Me percaté de que los hijos construyen sus propias vidas, que la vitalidad no es infinita y que esperar a que el mundo venga a solucionarte los problemas es como esperar a que llueva en agosto: inútil y frustrante. Envejecer no es solo cuestión de huesos gastados y canas, sino más bien de quitarse de encima mentiras cómodas.
Por eso, me inventé siete mandamientos con los que encarar esta última temporada con un poco más de gracia:
La libertad financiera es dignidad.
Ama a tus hijos hasta el infinito, pero que no sean tu plan de pensiones. Ese colchoncito en el banco aunque solo sean unos euros es tu salvavidas.
La salud es tu trabajo a jornada completa.
Muévete lo que puedas, estírate y protégete el sueño como oro en paño. Las enfermedades saludan primero al que se descuida.
Sé el arquitecto de tu alegría.
No delegues tu felicidad en otros. Saborea un desayuno tranquilo, disfruta de un buen libro. Cuando cultivas tu propia paz, la soledad se vuelve una vecina bastante educada.
Deja la impotencia fuera.
Quejarse es la trampa. La resiliencia tiene imán. A la gente le atraen quienes mantienen la cabeza alta, no los que siempre tiran la toalla.
Suelta el pasado.
La nostalgia está muy bien para una tarde tonta, pero quedarse a vivir ahí es regalarle el presente al ayer.
Protege tu tranquilidad.
No todos los debates merecen tu saliva.

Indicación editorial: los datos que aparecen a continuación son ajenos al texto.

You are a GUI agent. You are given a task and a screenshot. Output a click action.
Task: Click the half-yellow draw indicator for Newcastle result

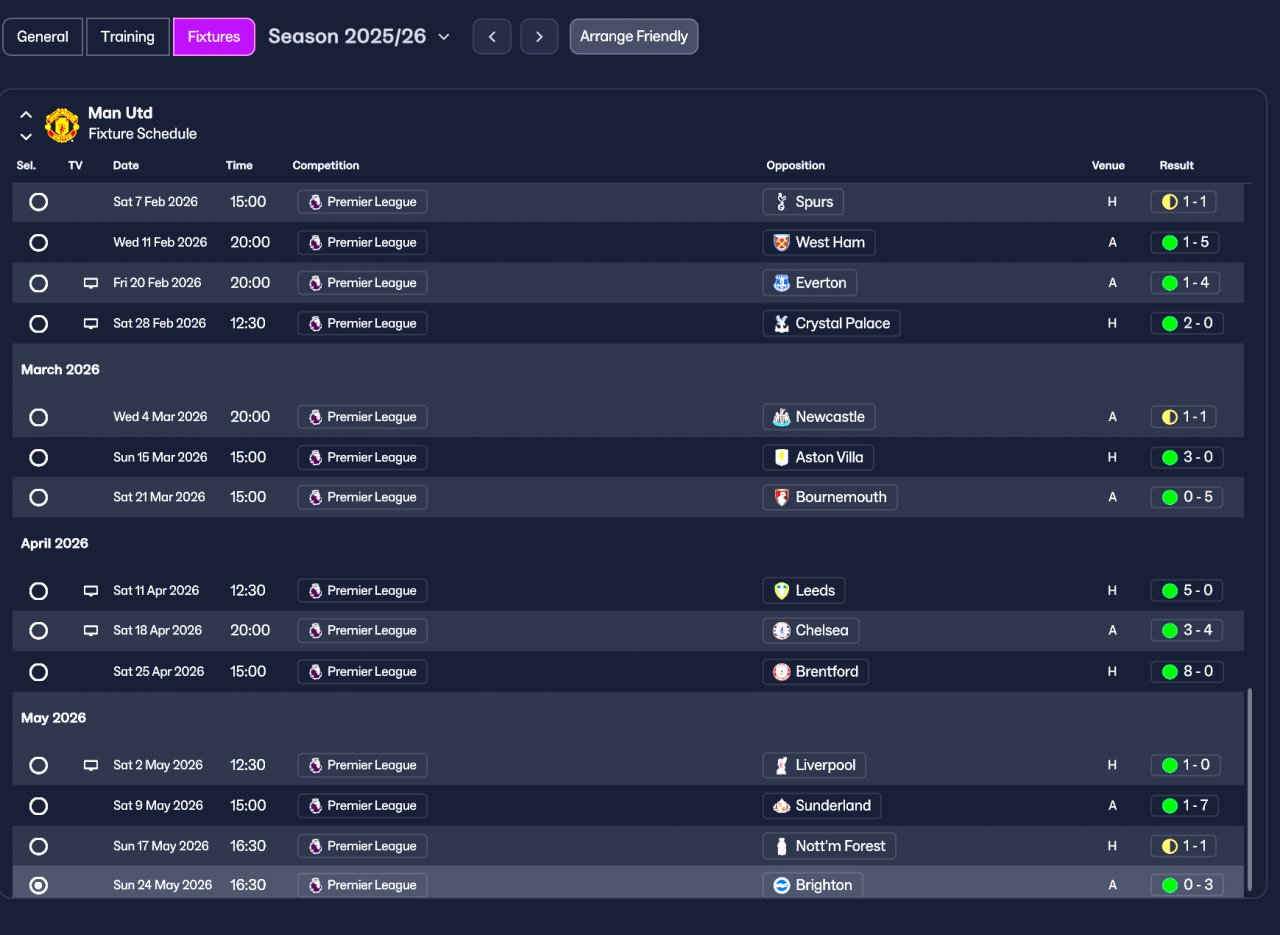[x=1169, y=417]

No todo primo lejano necesita llave maestra de tu alma. La paz interior cuesta, úsala con cabeza.
Nunca dejes de aprender.
El día en que aparcas la curiosidad, es el día en que empiezas de verdad a envejecer. Mantén el cerebro andando y saltando.
Envejecer es el examen más solitario.
Puedes quedarte sentado esperando a que alguien te rescate spoiler: igual no vendrá nadie,
o puedes levantarte y ser tú quien lleve el timón de tu propio barco.